* _Excerpted records_:
☆ ☆ ☆ ☆ ☆
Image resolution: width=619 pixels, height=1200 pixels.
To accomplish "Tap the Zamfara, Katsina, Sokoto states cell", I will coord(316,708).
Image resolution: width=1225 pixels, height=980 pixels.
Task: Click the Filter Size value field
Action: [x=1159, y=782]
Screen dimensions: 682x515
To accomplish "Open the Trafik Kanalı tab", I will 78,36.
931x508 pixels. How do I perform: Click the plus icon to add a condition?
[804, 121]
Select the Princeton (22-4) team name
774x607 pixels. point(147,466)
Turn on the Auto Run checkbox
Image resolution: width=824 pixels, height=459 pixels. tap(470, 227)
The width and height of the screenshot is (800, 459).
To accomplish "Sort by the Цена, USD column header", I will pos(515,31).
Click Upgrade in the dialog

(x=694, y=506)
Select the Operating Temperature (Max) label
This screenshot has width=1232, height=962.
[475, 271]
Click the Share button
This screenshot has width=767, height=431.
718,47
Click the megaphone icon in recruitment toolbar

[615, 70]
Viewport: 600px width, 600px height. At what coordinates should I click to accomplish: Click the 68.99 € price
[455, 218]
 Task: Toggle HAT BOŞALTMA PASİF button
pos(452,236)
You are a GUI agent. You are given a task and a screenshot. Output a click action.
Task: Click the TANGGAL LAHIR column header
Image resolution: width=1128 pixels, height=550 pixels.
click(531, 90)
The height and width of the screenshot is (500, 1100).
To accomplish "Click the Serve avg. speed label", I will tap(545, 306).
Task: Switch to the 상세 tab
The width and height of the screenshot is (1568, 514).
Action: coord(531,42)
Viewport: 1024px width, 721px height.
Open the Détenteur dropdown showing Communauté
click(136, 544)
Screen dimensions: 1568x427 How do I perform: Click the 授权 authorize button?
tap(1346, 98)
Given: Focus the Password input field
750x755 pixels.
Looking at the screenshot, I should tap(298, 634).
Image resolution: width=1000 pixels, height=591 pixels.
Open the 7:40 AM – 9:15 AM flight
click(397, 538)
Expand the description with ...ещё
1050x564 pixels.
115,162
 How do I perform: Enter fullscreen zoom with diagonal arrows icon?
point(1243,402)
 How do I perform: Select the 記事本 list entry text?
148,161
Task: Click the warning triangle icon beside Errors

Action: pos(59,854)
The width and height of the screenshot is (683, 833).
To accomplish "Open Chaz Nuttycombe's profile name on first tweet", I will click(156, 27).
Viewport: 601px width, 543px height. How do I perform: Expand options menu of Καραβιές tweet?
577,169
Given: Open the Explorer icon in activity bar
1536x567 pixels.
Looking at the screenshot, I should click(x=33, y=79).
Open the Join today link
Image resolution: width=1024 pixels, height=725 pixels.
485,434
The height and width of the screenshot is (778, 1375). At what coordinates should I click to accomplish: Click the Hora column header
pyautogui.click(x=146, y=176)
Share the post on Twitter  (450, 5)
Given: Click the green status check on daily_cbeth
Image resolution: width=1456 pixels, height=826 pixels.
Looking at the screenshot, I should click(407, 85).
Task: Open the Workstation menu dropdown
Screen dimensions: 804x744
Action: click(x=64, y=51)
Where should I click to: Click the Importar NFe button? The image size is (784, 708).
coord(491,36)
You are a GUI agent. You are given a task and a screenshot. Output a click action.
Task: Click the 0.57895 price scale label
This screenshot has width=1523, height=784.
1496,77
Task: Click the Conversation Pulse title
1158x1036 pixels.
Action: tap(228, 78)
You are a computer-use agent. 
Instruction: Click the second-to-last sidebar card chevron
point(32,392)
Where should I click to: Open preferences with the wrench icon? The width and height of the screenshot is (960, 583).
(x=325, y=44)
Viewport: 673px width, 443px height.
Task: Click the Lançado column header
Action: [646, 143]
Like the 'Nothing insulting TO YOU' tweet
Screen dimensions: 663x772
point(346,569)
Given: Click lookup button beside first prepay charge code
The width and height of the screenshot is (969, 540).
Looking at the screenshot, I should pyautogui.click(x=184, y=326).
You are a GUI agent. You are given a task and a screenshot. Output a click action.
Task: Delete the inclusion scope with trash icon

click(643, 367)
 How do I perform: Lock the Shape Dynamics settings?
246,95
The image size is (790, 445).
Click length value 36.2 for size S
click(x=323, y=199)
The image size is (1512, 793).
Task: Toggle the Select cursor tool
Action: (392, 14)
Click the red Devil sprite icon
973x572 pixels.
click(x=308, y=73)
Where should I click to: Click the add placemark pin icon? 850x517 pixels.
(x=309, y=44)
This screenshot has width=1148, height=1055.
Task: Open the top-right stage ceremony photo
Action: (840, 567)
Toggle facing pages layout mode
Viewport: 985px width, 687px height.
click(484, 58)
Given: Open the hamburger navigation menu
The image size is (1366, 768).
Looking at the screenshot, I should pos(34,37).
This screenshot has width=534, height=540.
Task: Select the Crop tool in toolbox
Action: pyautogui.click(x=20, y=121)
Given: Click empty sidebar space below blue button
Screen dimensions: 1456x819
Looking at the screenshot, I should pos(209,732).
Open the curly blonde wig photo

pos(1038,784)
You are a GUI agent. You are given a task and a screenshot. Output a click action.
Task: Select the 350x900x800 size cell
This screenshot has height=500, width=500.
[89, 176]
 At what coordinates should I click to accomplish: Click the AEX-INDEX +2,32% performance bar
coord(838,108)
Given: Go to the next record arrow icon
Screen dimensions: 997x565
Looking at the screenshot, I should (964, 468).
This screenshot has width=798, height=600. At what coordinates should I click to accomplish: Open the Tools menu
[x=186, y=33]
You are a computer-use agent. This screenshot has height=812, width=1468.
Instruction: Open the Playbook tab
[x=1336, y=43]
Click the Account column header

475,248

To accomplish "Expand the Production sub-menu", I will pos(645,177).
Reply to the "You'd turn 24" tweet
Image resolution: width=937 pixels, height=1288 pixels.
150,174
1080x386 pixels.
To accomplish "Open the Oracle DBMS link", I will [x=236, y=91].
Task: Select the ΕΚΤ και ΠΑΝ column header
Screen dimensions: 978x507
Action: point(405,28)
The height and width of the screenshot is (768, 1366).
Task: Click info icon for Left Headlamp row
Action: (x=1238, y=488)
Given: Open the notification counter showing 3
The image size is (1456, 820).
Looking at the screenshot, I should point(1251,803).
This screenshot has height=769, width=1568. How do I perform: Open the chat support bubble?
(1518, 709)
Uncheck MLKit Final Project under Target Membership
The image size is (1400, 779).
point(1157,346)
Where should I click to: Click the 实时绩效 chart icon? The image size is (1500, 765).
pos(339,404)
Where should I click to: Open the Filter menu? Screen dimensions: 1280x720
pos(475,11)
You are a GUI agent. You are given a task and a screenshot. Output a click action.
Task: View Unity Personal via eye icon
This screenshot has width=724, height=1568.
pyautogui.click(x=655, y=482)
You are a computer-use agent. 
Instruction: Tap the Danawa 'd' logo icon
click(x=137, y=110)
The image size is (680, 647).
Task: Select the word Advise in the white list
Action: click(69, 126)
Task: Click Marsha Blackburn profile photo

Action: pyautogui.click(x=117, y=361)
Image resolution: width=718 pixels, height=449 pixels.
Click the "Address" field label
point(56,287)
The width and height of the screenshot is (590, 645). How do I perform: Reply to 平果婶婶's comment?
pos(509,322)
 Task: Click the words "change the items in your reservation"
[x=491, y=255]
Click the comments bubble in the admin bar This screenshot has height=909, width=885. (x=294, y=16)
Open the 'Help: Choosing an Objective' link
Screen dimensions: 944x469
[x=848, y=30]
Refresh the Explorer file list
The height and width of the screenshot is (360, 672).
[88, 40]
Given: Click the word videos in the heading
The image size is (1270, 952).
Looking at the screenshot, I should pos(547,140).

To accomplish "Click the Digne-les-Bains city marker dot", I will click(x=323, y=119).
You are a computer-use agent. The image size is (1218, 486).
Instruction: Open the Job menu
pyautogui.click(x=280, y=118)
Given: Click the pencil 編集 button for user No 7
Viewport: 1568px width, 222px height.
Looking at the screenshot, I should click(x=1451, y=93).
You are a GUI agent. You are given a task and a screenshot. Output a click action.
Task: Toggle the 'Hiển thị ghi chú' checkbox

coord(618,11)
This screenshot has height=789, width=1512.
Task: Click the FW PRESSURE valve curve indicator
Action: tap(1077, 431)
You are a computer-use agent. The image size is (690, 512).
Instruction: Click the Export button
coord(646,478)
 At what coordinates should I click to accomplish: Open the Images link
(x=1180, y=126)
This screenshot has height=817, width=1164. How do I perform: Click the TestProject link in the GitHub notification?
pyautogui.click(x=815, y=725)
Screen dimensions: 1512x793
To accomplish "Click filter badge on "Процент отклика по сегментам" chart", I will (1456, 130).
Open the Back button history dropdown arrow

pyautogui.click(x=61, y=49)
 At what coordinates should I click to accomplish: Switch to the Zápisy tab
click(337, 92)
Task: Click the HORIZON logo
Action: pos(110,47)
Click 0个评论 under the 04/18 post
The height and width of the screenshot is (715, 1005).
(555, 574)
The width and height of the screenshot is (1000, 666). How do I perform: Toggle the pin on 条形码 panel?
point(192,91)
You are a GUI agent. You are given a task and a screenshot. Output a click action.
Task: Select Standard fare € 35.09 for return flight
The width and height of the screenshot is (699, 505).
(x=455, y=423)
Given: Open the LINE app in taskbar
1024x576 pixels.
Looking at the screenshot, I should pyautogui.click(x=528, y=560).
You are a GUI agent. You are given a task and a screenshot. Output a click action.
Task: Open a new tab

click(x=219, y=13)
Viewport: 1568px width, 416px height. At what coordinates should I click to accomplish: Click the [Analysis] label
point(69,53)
☆ ☆ ☆ ☆ ☆
Wherever the string "computer" appears in the entries, copy that line.

* _Your response_:
You are a computer-use agent. 
You are a computer-use agent. This screenshot has height=812, width=1468.
You are a computer-use agent. 
You are a computer-use agent. The image size is (1218, 486).
You are a computer-use agent. The image size is (690, 512).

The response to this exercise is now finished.